Simulated Author's Rebuttal

2 responses · 0 unresolved

We thank the referee for the positive summary and constructive feedback on our manuscript. We address the major comments point by point below, and will make revisions to incorporate additional details as suggested.

read point-by-point responses
  1. Referee: [Abstract] Abstract and dataset construction description: The central claim that PinpointQA serves as a valid diagnostic benchmark revealing MLLM capability gaps (especially SSP) rests on the automatic QA generation from ScanNet spatial representations accurately reflecting small-object-centric relations. However, the quality control process is described only at a high level with no quantitative details on human verification scale, inter-annotator agreement for spatial precision, error rates in automatic generation, or comparison to manually authored QA pairs. This is load-bearing for interpreting the reported gaps and SFT gains.

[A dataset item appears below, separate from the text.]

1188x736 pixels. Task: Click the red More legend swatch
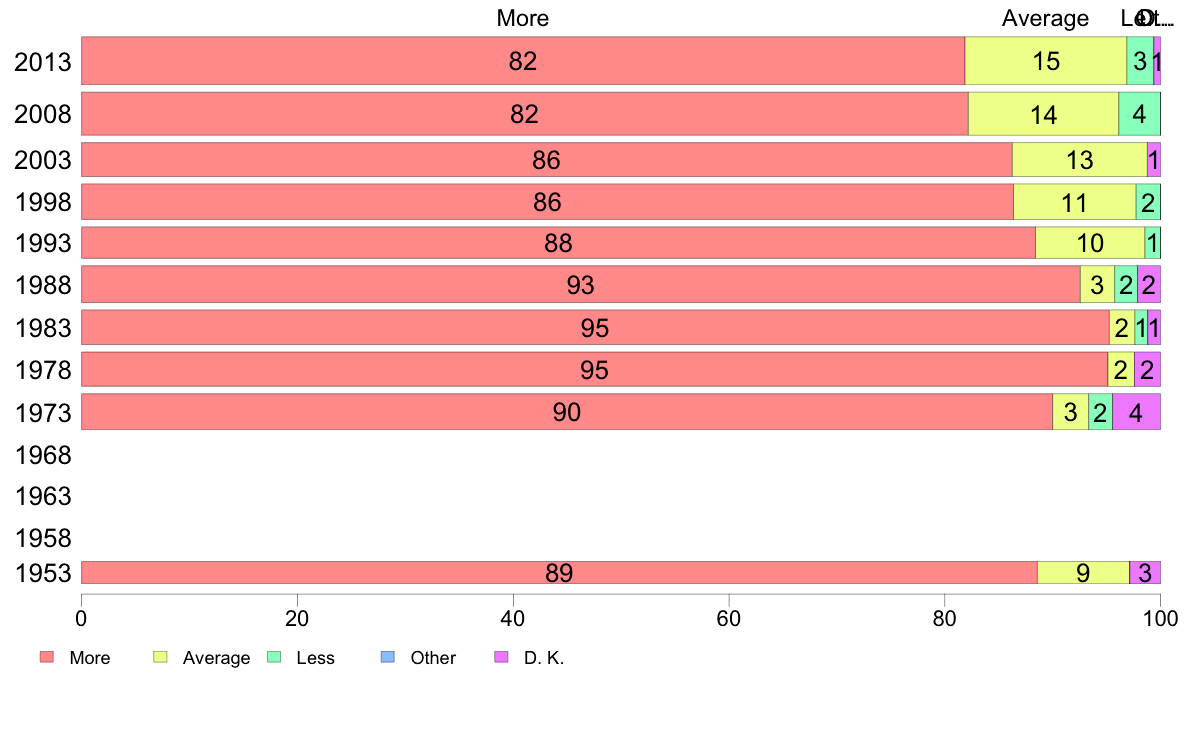(47, 657)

    Authors: We agree that more quantitative details on the quality control would strengthen the paper. In the revised manuscript, we will expand the dataset construction section to include specifics such as the number of QA pairs subjected to human review, inter-annotator agreement metrics (e.g., Cohen's kappa for spatial relation judgments), observed error rates from the automatic pipeline, and results from a manual validation subset compared to automatic outputs. This will provide better support for the benchmark's reliability. revision: yes

  2. Referee: [Experiments] Experiments section: The claims of 'consistent capability gap along the progressive chain' and 'substantial gains' from SFT, especially on harder tasks, are presented without specific quantitative metrics, baselines, error analysis, or statistical significance in the summary. This limits assessment of whether the gaps are meaningful or if SFT improvements are robust across models and scenes.

    Authors: We acknowledge the need for more explicit quantitative presentation. While the full experiments section contains detailed tables with per-task and per-model accuracies, we will revise the high-level summary and abstract to explicitly include key quantitative metrics, such as specific accuracy values showing the capability gaps and SFT gains, add any missing baseline comparisons, incorporate error analysis, and report statistical significance tests for the improvements. This will allow better assessment of the results. revision: yes

Circularity Check

0 steps flagged

No circularity: dataset/benchmark paper with no derivations or fitted predictions

full rationale

This paper introduces PinpointQA as a new dataset and benchmark built from ScanNet++ and ScanNet200 via automatic QA generation plus quality control. It contains no mathematical derivations, equations, first-principles results, or fitted parameters. The central claims concern dataset construction, progressive task difficulty (TPV→NRI→FSD→SSP), observed MLLM performance gaps, and gains from supervised fine-tuning. None of these reduce by construction to the paper's own inputs; they are empirical observations on an externally sourced dataset. No self-citation load-bearing steps, uniqueness theorems, or ansatzes appear in any derivation chain. The work is self-contained as a standard dataset paper.

Axiom & Free-Parameter Ledger

0 free parameters · 1 axioms · 0 invented entities

The central claim rests on the assumption that ScanNet data provides reliable spatial representations for QA generation and that the new tasks measure meaningful capabilities; no free parameters or invented physical entities are involved.

axioms (1)
  • domain assumption ScanNet++ and ScanNet200 provide accurate intermediate spatial representations suitable for generating QA pairs for small object localization.
    The dataset is explicitly built from these sources as the foundation for all QA pairs.